In 2021, Casarosa made his feature directorial debut with Luca, which was released on Disney+ in the United States. The film received generally positive reviews from critics for its nostalgic feel and acting. The film won a Hollywood Critics Association award for Best Picture. It was also nominated for Best Animated Feature Film at the 79th Golden Globe Awards and the 94th Academy Awards.

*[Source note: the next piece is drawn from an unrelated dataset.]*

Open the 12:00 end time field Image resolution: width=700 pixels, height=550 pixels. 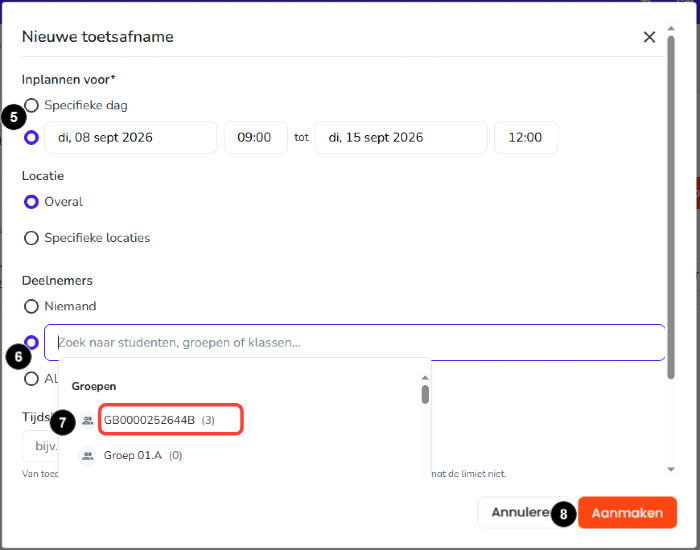tap(526, 138)
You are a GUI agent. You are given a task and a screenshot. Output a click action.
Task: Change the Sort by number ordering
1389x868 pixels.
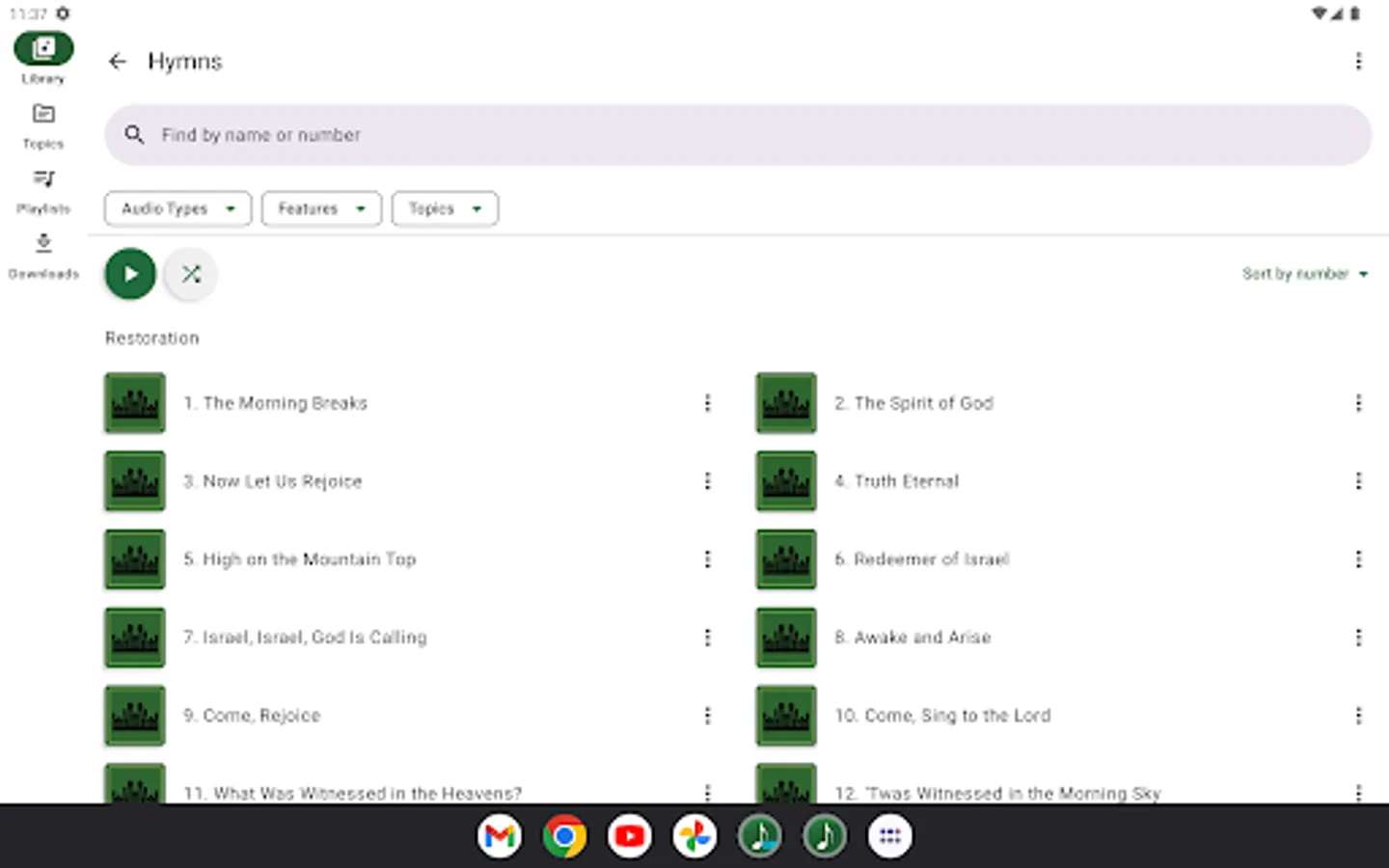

In October 2022, Cararosa stated he was developing another original Pixar feature film. In June 2025, the film was titled Gatto, with the story centered on a black cat named Nero living in Venice who questions whether he's lived the right lives. It is scheduled for release in 2027.

== Personal life ==
Casarosa currently resides in San Francisco with his wife Marit and daughter Fio.

==Filmography==
===Films===

Year: Title; Director; Story; Story Artist; Other; Voice Role; Notes
2002: Ice Age; No; No; Yes; No
2005: Robots; No; No; Uncredited; No
2006: Cars; No; No; Uncredited; No
2007: Ratatouille; No; No; Yes; No
2009: Up; No; No; Yes; No
2011: Cars 2; No; No; Yes; No
2015: The Good Dinosaur; No; No; No; Yes; Additional Story Supervision
2017: Coco; No; No; Yes; Yes; Pixar Senior Creative Team
2018: Incredibles 2; No; No; No; Yes
2019: Toy Story 4; No; No; No; Yes
2020: Onward; No; No; No; Yes
Soul: No; No; No; Yes
2021: Luca; Yes; Yes; No; Yes; Card Player, Angry Fisherman
2022: Turning Red; No; No; No; Yes
Lightyear: No; No; No; Yes
2023: Elemental; No; No; No; Yes
2024: Inside Out 2; No; No; No; Yes
2025: Elio; No; No; No; Yes
2026: Hoppers; No; No; No; Yes
Toy Story 5: No; No; No; Yes
2027: Gatto †; Yes; TBA; No; Yes; Saverio

====Shorts====

| Year | Title | Director | Writer | Character Designer | Story Artist | Executive Producer |
|---|---|---|---|---|---|---|
| 2011 | La Luna | Yes | Yes | Yes | No | No |
| 2016 | Piper | No | No | No | Yes | No |
| 2021 | Ciao Alberto | No | No | No | No | Yes |

====Featurettes and TV====

| Year | Title | Role |
| 1996 | Princess Gwenevere and the Jewel Riders | 13 episodes Background design, storyboard revision |
| 1997 | The Secret of Anastasia | Direct-to-video Lead character model designer, background layout designer |
The Amazing Feats of Young Hercules
| 1997–1998 | 101 Dalmatians: The Series | 23 episodes Storyboard artist, storyboard revision artist, designer |
| 1998–2000 | PB&J Otter | 18 episodes Background artist, storyboard artist |

==Bibliography==

- The Adventures of Mia, Volume One (2001) graphic novel
- Fragments (2001) art book with Ronnie Del Carmen
- The Adventures of Mia, Volume Two (2004) graphic novel
- Fragments Intermezzo (2004) art book
- Flight, Volume One (2004) part of a larger comic anthology
- Three Trees Make a Forest (2007) exhibition art book with Ronnie Del Carmen and Tadahiro Uesugi
- Totoro Forest Project (2008) with Daisuke Tsutsumi, Ronnie Del Carmen, and Yukino Pang
- The Venice Chronicles (2008)
- Disney Picture Book: La Luna (2012) in support of La Luna
- Disney Pixar: The Art of Luca (2021) in support of Luca

==Awards and nominations==

| Association | Year | Category | Work | Result | Ref(s) |
| Academy Awards | 2012 | Best Animated Short Film | La Luna | Nominated |  |
| 2022 | Best Animated Feature | Luca | Nominated |  |
| Annie Awards | 2016 | Outstanding Achievement for Storyboarding in a Feature Production | The Good Dinosaur | Nominated |  |
| 2022 | Outstanding Achievement for Directing in a Feature Production | Luca | Nominated |  |
| British Academy Film Awards | 2022 | Best Animated Film | Luca | Nominated |  |
| Children's and Family Emmy Awards | 2022 | Outstanding Short Form Program | Ciao Alberto | Nominated |  |
| Golden Globe Awards | 2022 | Best Animated Feature Film | Luca | Nominated |  |

==Special projects==
In 2008, Enrico Casarosa (along with Ronnie del Carmen, Daisuke Tsutsumi and Yukino Pang) initiated the Totoro Forest Project, a fundraising exhibition/auction to support the non-profit Totoro Forest Foundation. This initiative also produced a corresponding art book reprinting the various pieces contributed and included the likes of James Jean, Charles Vess, Iain McCaig and William Joyce among others.